Bugs Everywhere
I’m still not convinced that distributed version control is the future, mostly because I don’t believe in the future: as always, there will be many mixed together, and since my focus is getting novice developers up the learning curve, I’m going to continue to rank initial ease of use over power in the hands of professionals. That said, Bugs Everywhere looks pretty cool: it’s a distributed bug tracking system that works with Arch, Bazaar, GIT, Mercurial, and RCS. No master copy, just parallel universes that merge occasionally… Neat.
But once again it prompts me to ask: where are the computer scientists while all this is going on? None of the systems I’ve mentioned in this post was created by a grad student as a research project, and I’m willing to bet that most profs in CS departments don’t even know they exist. *sigh*
Some of us adjunct professors do
Maybe it’s about time that adjunct expertise gets paid / valued more than tenured incompetence.
Hey Greg,
When are we getting DVCS support in DrProject? DVCS can be really neat.
I would say that synchronization and distributed transactions which are the base for these systems has been researched quite a lot in the last few decades. I would that the software engineers are a bit late on developing these systems.
Not believing in *the* one is the whole point of dvcs–everyone is a parallel future!
I’ve been using Mercurial heavily since Mozilla switched over from CVS, and I couldn’t go back to a client-server approach. If anything, tools like Mercurial make it easier to get students started because they need no server or admin saying “OK, you can do this” to get started. Pulling and pushing changes to friends’ or group members’ repos is really easy, so a group of students working on a project can all carry it around independently and synch up as need be. Branching and merging is the norm, so you’re not left wanting to kill yourself when large chunks of work need to get pulled in. Also, the fact that you can work 100% offline is incredible.
I’ll admit that it took me a while to get my head around the concept (I was a heavy CVS/SVN user previously), but once I did, the power of this, even for beginners, is huge.

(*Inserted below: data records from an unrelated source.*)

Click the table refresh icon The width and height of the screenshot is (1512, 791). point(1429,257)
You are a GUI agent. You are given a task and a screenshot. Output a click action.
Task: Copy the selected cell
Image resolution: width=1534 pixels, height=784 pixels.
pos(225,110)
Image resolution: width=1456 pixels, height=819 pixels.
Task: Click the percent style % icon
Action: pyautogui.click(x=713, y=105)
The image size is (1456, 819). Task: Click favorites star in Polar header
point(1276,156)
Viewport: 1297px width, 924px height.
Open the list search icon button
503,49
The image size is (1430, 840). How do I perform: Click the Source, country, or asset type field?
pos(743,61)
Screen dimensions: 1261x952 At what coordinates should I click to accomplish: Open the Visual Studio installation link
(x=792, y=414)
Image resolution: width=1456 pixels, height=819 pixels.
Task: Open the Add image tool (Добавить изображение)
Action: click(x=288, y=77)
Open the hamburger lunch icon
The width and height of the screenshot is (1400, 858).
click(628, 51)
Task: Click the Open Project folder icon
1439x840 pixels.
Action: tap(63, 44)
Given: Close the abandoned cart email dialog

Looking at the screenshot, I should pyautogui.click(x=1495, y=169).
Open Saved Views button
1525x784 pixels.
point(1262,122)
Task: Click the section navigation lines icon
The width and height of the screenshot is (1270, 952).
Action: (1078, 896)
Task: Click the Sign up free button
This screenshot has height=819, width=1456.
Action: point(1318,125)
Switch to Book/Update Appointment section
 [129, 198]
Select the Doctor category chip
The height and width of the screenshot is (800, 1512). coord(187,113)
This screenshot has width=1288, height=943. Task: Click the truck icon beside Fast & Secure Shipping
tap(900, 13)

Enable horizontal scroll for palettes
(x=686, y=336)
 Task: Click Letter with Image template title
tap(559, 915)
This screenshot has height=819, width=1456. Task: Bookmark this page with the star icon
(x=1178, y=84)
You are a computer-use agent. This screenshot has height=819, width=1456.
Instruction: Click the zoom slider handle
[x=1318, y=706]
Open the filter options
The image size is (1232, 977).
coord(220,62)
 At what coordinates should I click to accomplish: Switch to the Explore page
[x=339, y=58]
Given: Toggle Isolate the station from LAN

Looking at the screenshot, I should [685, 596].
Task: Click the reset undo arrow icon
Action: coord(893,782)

I think the low bar to “Here, try this out with your partners on your laptops” is a huge win for students.
Yup, I’ve heard these points before, along with replies along the lines of, “Having a definitive master copy is easier for people to understand,” and, “Making branching and merging the norm makes for more work in the long run.” What I’d really like is for someone to design and conduct an empirical study to get some data to back up either side (or both).
Hey, if you could provide access to a set of potential participants (e.g., software engineering course), I’d be happy to work with you on designing and running such a study.
I’ll chime in on DVCS with a strong “it depends”. I’ve seen teams where mercurial made things much better and teams where taking subversion away would’ve made things come to a screeching halt.
As always – it’s not a technical problem – it’s a people problem.